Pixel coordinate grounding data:
· · · · · · ·

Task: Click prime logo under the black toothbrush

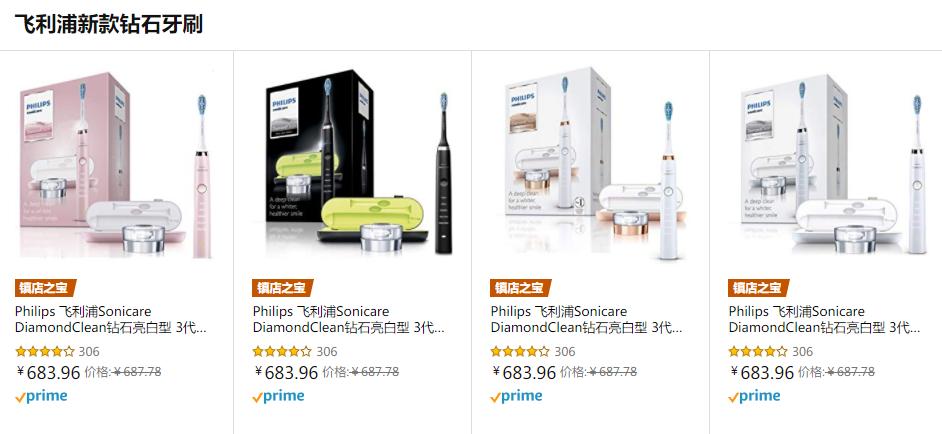Action: click(279, 396)
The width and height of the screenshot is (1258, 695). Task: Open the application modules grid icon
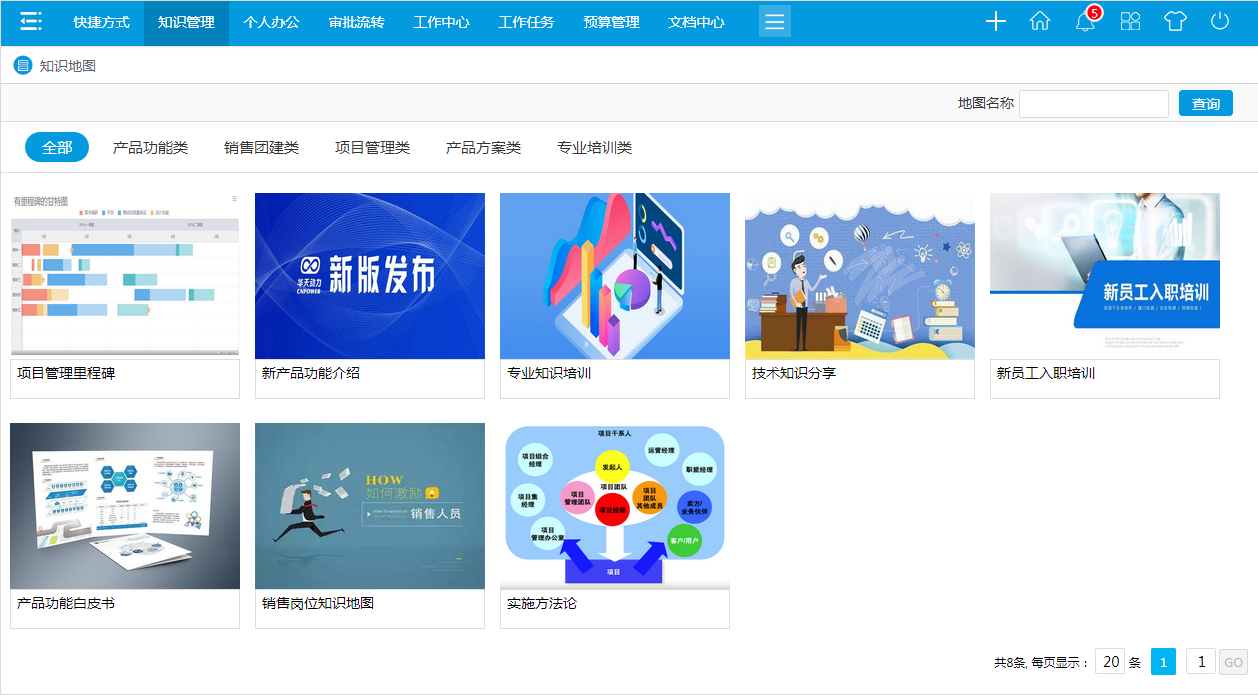[x=1130, y=21]
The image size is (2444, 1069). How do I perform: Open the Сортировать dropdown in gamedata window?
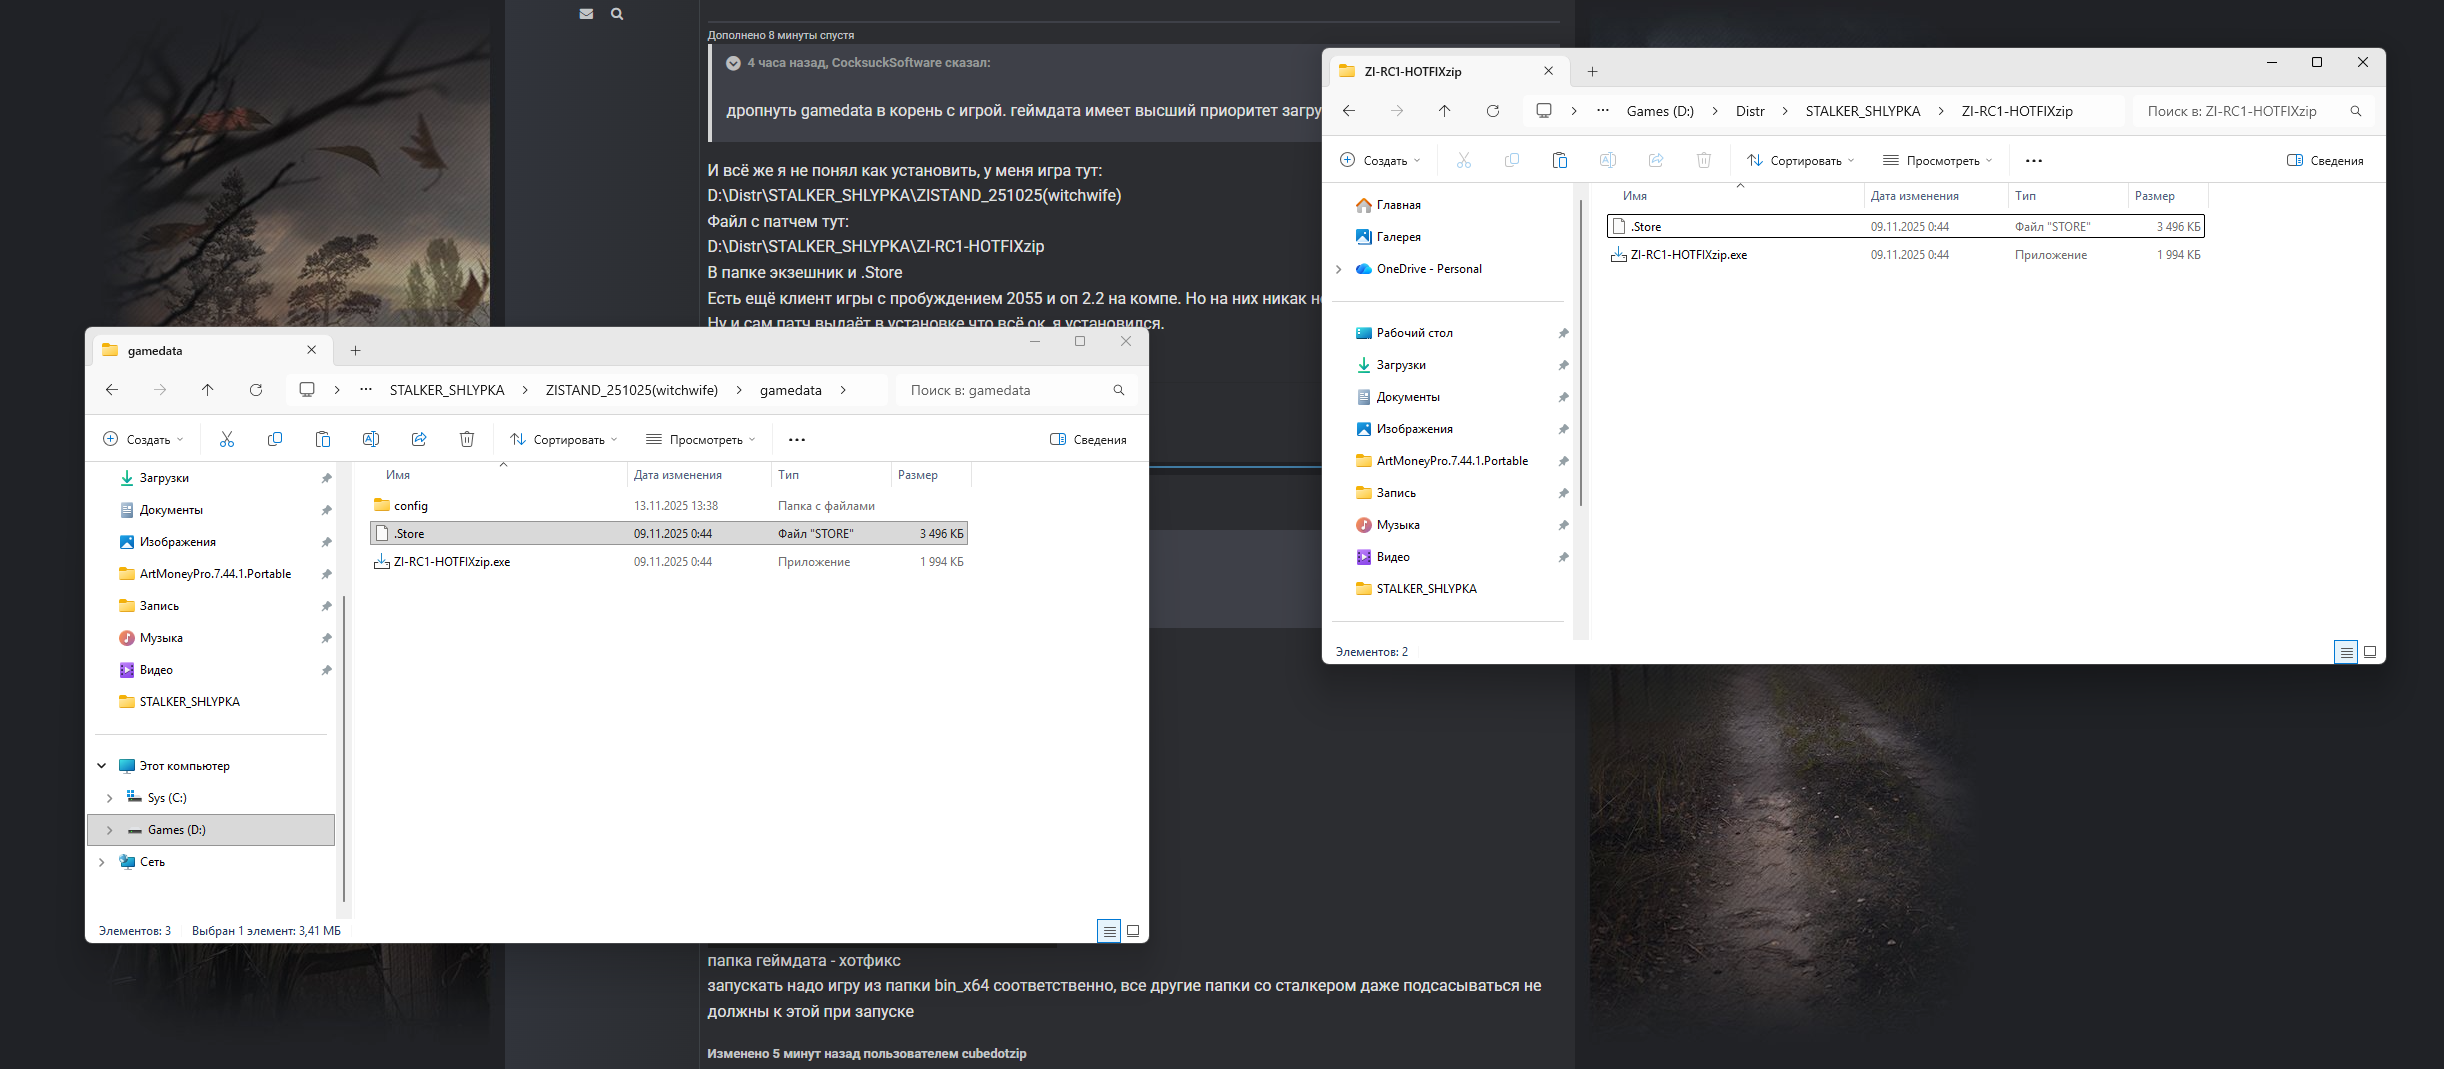(563, 439)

· · · · · · ·

What you have to do ▸ Pictures stay out; reproduce every line of the records exactly.

Exercise response ▸
Task: Click prime logo under the black toothbrush

Action: click(279, 396)
The width and height of the screenshot is (1258, 695). Task: Open the application modules grid icon
[x=1130, y=21]
The image size is (2444, 1069). How do I perform: Open the Сортировать dropdown in gamedata window?
(563, 439)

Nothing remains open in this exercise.